Document section:
+ + + + +

I am taking this one day at a time. I know from watching people fail at diets that I am going to have bad days. I will have days where I simply can’t deal with it and I will drink. I will not throw in the towel and give up on the experiment. I will just try to do better next time.

Things I have Notice So Far

I am only on my third day of this, so in a few weeks this might be a laughable blog post. But I have noticed a few things so far.

Nights are Boring

My routine used to be that I would finish work, take a bath with a glass of wine, get warm and comfortable, then go to bed.

I can’t do that anymore.

I used to think that after I got done with work, that I was spent for the day. I would basically drug my brain to get it to relax and calm down so I could sleep and work the next day.

The last few days I have realized I can take a bath and be refreshed enough to work on something else that I actually want to do.

It’s really disconcerting. I know I am tired and I need to sleep, but my brain gets a second wind.

This might be a temporary thing and I will probably crash in a few days. At that point I need to figure out a better way to relax. I never thought I would forget how to relax. It was so hard to do any work when I was younger that I never thought I would be stuck in the mind set that I had to work all the time.

Sugar Withdrawal Really Sucks

I think part of the reason I was drinking as much as I did was because I trained my brain to associate sugar with work being over.

I knew that alcohol had a lot of sugar in it, but I didn’t think about the fact that I was slowly increasing my intake over the last few years.

Yesterday I wanted to stab someone for a drink, not because I craved the alcohol, but because I craved the sugar. I ate a few pieces of dark chocolate and I felt better and the craving went away.

+ + + + +

Dataset extract:
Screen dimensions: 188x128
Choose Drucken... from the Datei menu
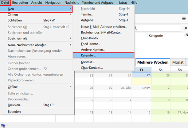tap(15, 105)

+ + + + +

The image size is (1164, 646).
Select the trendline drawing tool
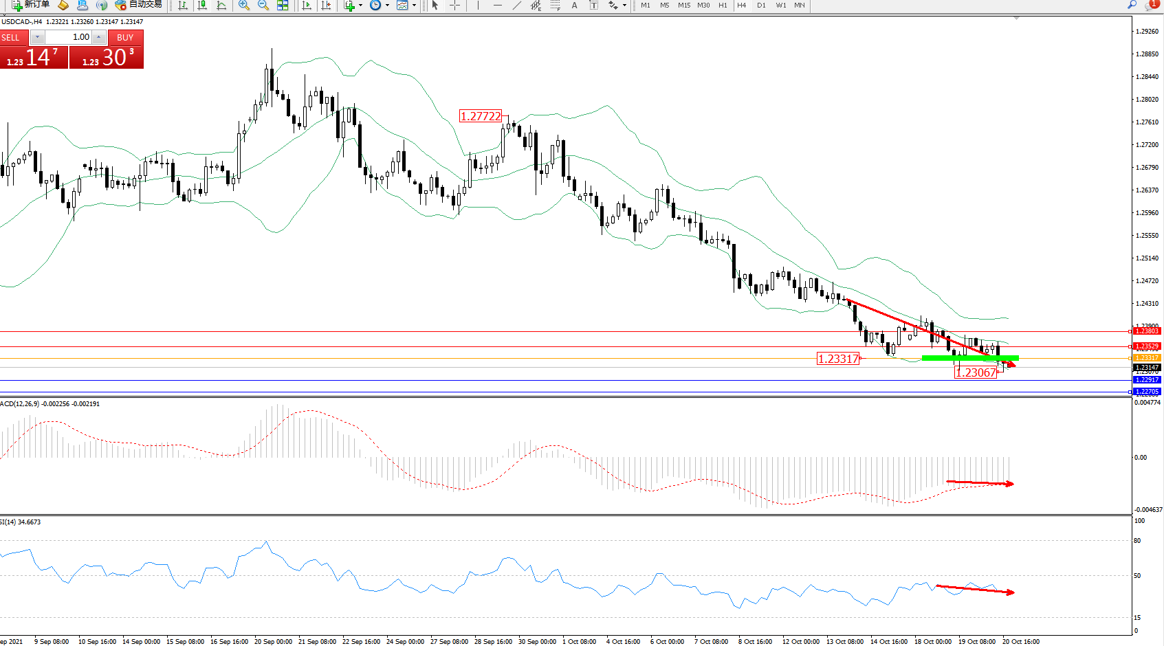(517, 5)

+ + + + +

Exercise set:
• A. Rewrite the part of the blog post about quitting drinking starting with "Nights are Boring" and going on through "do that anymore.", substituting "herbal tea" for "wine".
• B. For the blog post about quitting drinking, decide whether each statement agrees with the text, answering yes or no and quoting the words that settle it: (i) The writer plans to abandon the experiment after a bad day. (ii) The writer has been at this for three days. (iii) Eating dark chocolate made the writer's craving go away.
• C. In the blog post about quitting drinking, what does the writer think they trained their brain to associate sugar with?

Responses to the exercise:
• A.
Nights are Boring

My routine used to be that I would finish work, take a bath with a glass of herbal tea, get warm and comfortable, then go to bed.

I can’t do that anymore.

• B.
(i) No: "I will not throw in the towel and give up on the experiment."
(ii) Yes: "I am only on my third day of this"
(iii) Yes: "I ate a few pieces of dark chocolate and I felt better and the craving went away."

• C. Work being over.